国際的にも高いGDP比率を占める日本の公共事業であるが、それらがどういった現状にあり、またどのように改革を進めていくべきであろうか。今後の財政再建や地域の経済的自立という課題を克服していくためには、国、地方、あるいは地域や市民がそれぞれの役割と責任を明確に認識し、政治経済構造を改革していくこと以外に道はない。

1.はじめに

 公共事業費は、国の一般会計予算においても、約7兆8159億円と、9.5パーセントを占める(財務省 平成16年度一般会計予算)。国債費や地方交付税交付金等を除いた一般歳出では、社会保障についで二番目に大きく、戦後の経済成長を経るなかで、現在に至るまで、他の先進諸国と比較しても、一貫して高い水準の投資が維持されてきた。

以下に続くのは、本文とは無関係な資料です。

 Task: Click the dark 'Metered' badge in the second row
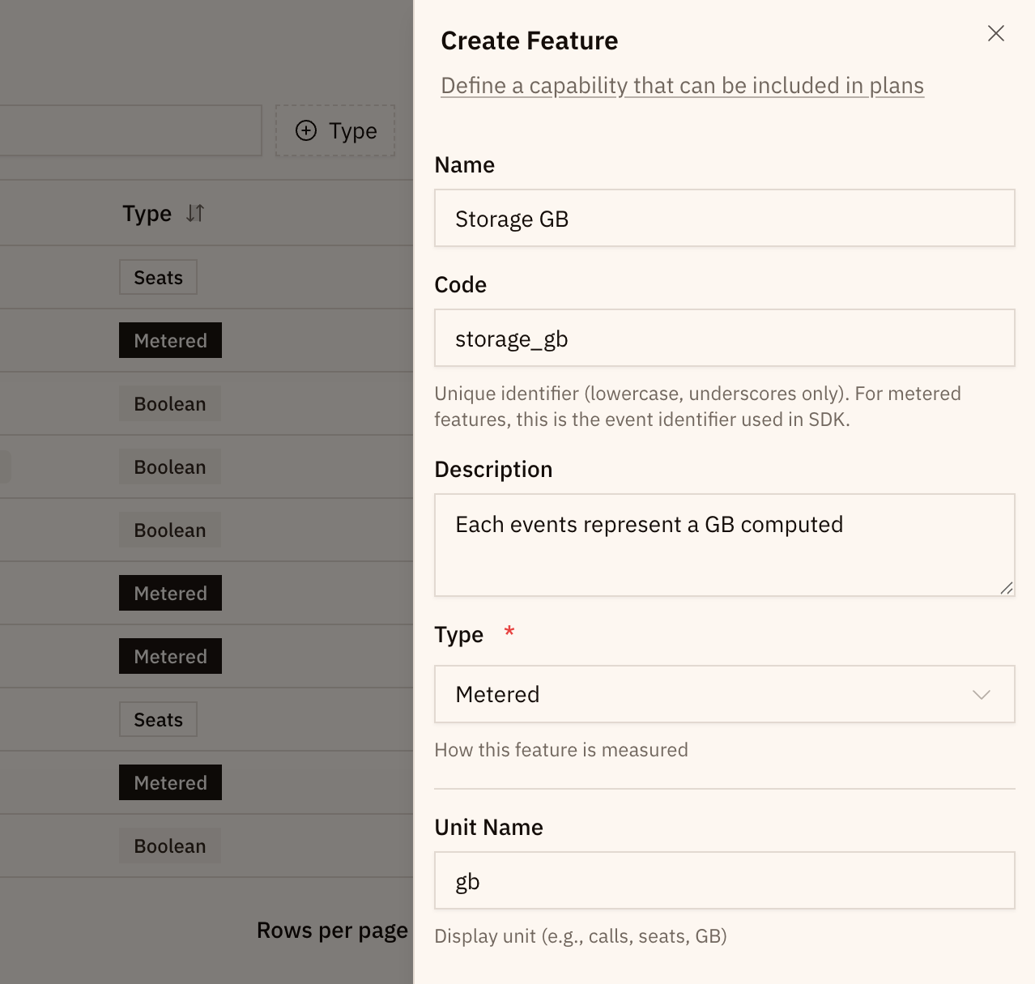tap(170, 340)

 公共事業に関する予算は、広く行政投資額という意味で、特別会計や地方の予算等を換算すると、約25兆円程度になると考えられる。一般政府(中央政府、地方政府等)におけるIg(公的固定資本形成)のGDPに占める割合が、よく引き合いに出されるが、1970年代以降、減少を続ける先進諸国は、2002年度にそれぞれアメリカ(2.5)やフランス(3.1)、ドイツ(1.6)、イギリス(1.3)であるのに対し、日本は4.6以上の値を示し続けてきている。

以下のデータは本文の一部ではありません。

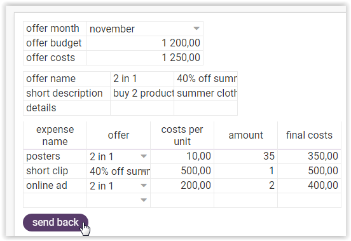Screen dimensions: 351x241
Task: Open offer dropdown in the empty row
Action: tap(144, 200)
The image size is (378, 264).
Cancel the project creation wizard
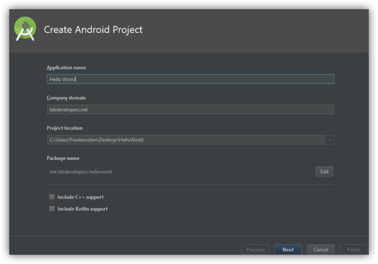click(x=320, y=250)
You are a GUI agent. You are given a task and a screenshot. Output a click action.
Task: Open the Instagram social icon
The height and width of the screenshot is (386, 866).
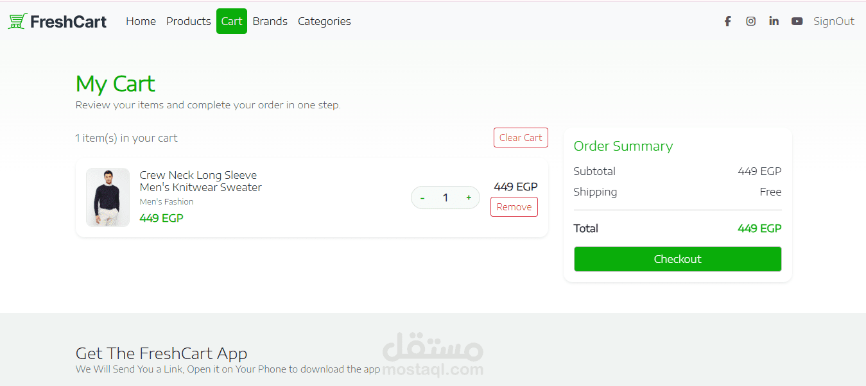750,21
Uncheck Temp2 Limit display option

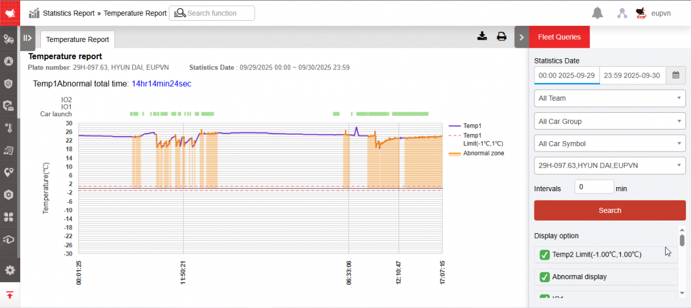[544, 254]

 道路や港湾、住宅や下水道、河川の堤防やダムなど、社会経済活動や国民生活、国土保全の基盤となる社会資本は、戦後の日本が高度経済成長を続けていくうえにおいていかに重要だったかは、ちょうどいまの中国をみれば分かるであろう。電力不足に対するダム建設や高速道路の急ピッチでの建設、都市での建設ラッシュ、上下水道整備の要求など、実に二ケタに近い経済成長率に伴い発展していく国土には、相当な行政投資が必要である。

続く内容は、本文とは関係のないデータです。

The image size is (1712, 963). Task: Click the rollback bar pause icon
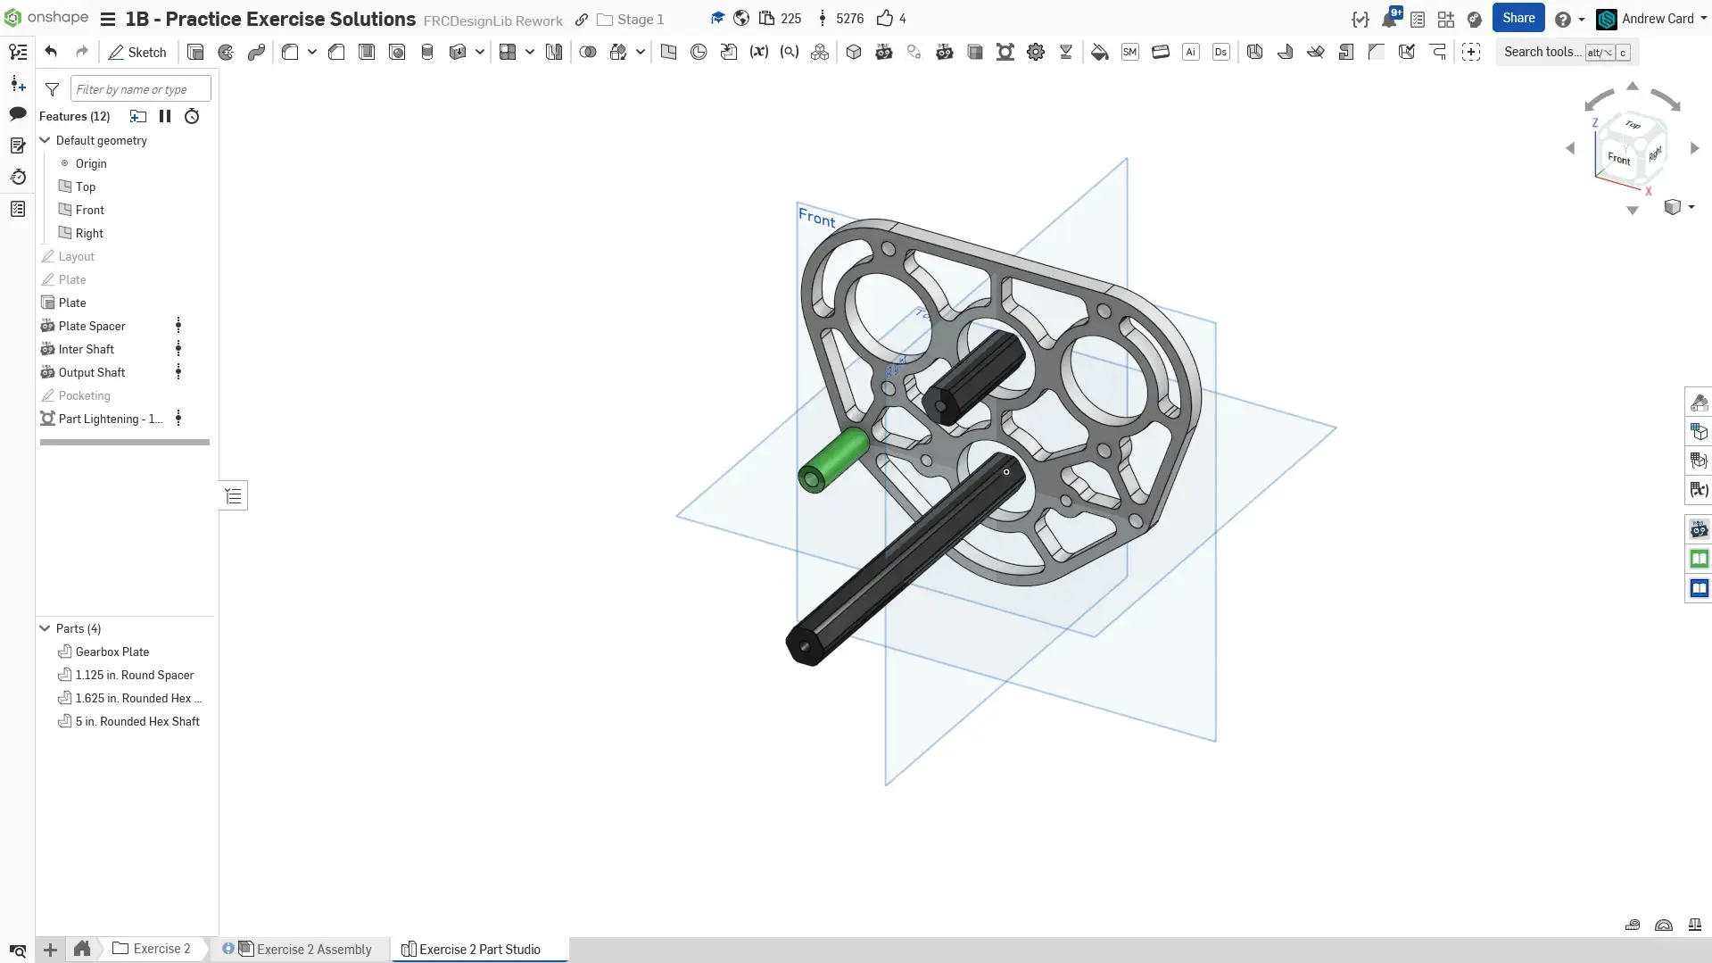tap(165, 116)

 しかし、日本においては、そうした経済成長時代が過去のものである。生活環境や住民の日常生活の質の向上といった「生活関連社会資本」は、急速に改善し、住民需要とともに、自然保全や住環境整備といった豊かさへの投資へと向っている。また、産業活動の効率化に対する「産業関連社会資本」においても、経済の生産性向上への寄与が低くなっている。経済全体の成熟化や産業構造の転換に伴い、公共事業の重複投資、道路や空港の連携性の低下、維持・補修費の増加などによって、社会資本投資の量と地域の発展との関連は、1980年代後半から、著しく低下してきている。

 一方、経済学においても、ケインズ主義対マネタリズム、あるいは公共選択学派といったように、「大きな政府」対「小さな政府」、「市場主義」対「政府介入主義」というような図式として見られてきたわけであるが、公共投資による長期間に亘る景気・雇用対策というものの限界が批判されてきた。

 2006年から、日本が人口減少を迎えるにおいても、その福祉国家としての役割をどう克服していくのかということを考えると、既存の所得再分配の流れを維持していくことは困難であり、いかにして安定した新たな政治経済構造を描いていけるかが重要に成ってきているのである。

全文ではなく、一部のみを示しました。